I didn't have any one big take-away from the police and fire session at the Ann Arbor Citizens Academy, just a collection of interesting bits:

  • I learned that there's a difference between EMTs and paramedics: EMTs provide "basic life support"--they can administer CPR and oxygen and provide some medications, for example. Paramedics have much more training and can do things like insert IVs. Fire department employees are EMTs. They can still be more useful in medical emergencies if they can get there earlier.
  • Judging from the police station tour, our police spend a lot of their time dealing with drunk drivers. The breathalyzer was a stop on the tour, as was the prominent line of tape on the floor designed to make it easy to find navigate to the breathalyzer room, even when it's 3am and you're terrifically drunk.
  • I'm no longer a toddler, but turns out that even for grownups a visit to the fire station, and a look at the big ladder truck, is fun. We did not get little plastic helmets to take home, but we did get to see the fire chief put on his fire-resistant suit, oxygen tank, helmet, and mask. Man, that stuff looks awkward and heavy.
  • So, wait, how do you fight a fire on the 12th story? You take the elevator. I guess that's kind of obvious, but it still surprised me--I'm so used to those warnings not to use the elevator in a fire. I guess that applies to residents going down, not firefighters going up. So isn't fire in a tall building scary? Well, steel and concrete don't burn easily, and big new buildings have well-engineered fire suppression systems, so that 12th-story fire is probably contained to the kitchen where it started. The fire chief said he'd rather fight a fire in a new, well-engineered building any day, compared to a century-old wood house that's been split up into apartments with a mystery floor layout.
  • The police department public relations guy is unhappy that they no longer have officers in the high schools. It's a point of disagreement between the fire department and the school board, apparently. I can imagine the arguments on both side, and it's something I'd be curious to dig into some day.
  • In the fire department, sounds like responding to crashes on the freeway is a big part of the job. I can't imagine. (Update: looking back at the annual report, they list 5 "vehicle extrications" (as opposed to, for example, 103 cooking fires) so maybe it's not *that* frequent.)

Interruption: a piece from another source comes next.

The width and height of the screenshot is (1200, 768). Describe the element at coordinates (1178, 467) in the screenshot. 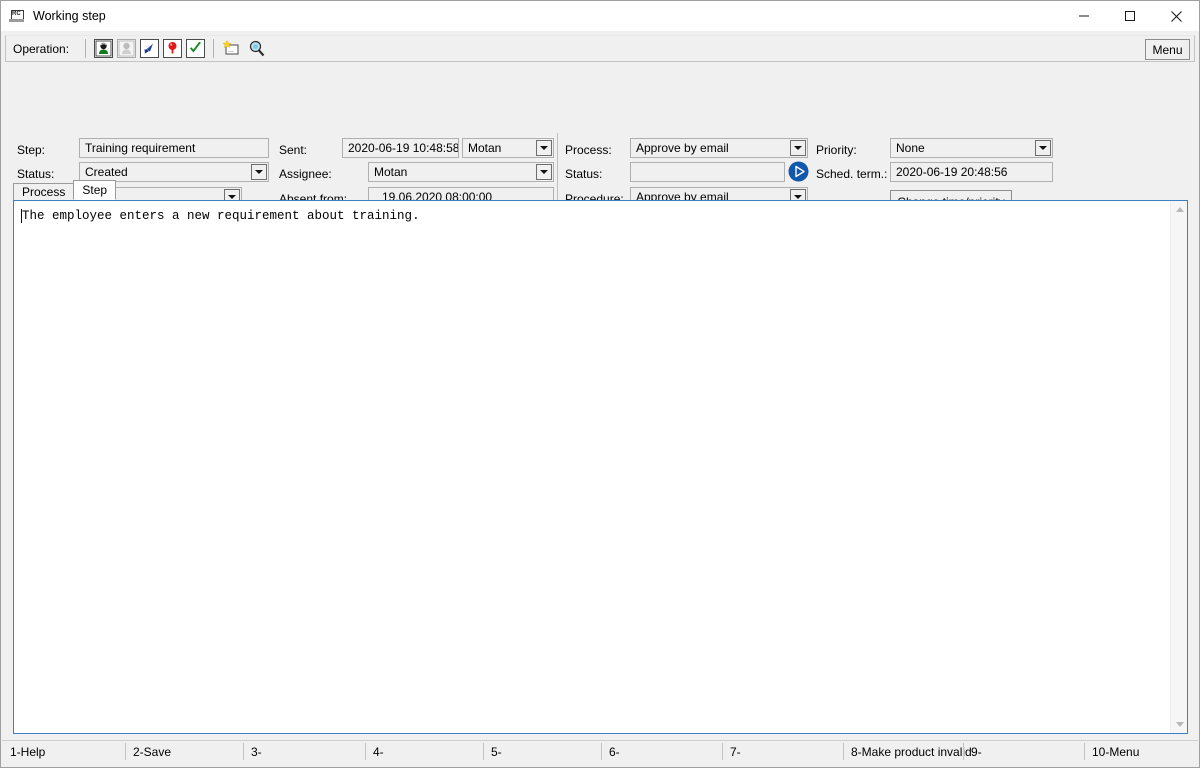

I see `editor-scrollbar` at that location.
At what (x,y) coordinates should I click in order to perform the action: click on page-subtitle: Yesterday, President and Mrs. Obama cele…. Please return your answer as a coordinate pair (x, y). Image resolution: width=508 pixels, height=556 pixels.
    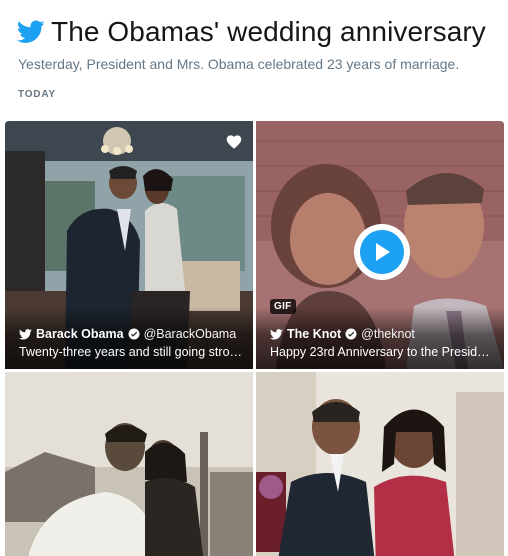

One question that I would like to get answered and didn't: from what I've seen, emergency fire department access is a big constraint on the design of our streets and buildings. I wonder where I'd go to understand those constraints, and whether there's anything we could do in cooperation with the fire department to loosen them in places. Somebody asked about this, but there wasn't time to go into it.

Fire department 2019 annual report. The police presentation isn't online--I'll link it in the future if I find it--but as usual the city website has plenty of information.

(Update: a friend recommends this article as an introduction to the fire code and building access requirements. Also note the fire department's inspections page says "The City of Ann Arbor has adopted the International Fire Code, 2015 edition (2015 IFC) as published by the International Code Council. Together with the provisions of Chapter 111 of the City Ordinance, shall be known as the Ann Arbor Fire Prevention Code." They note the IFC can be consulted at city hall, but it looks like the full text is online. Googling for US vs European fire access code also turns up this article.)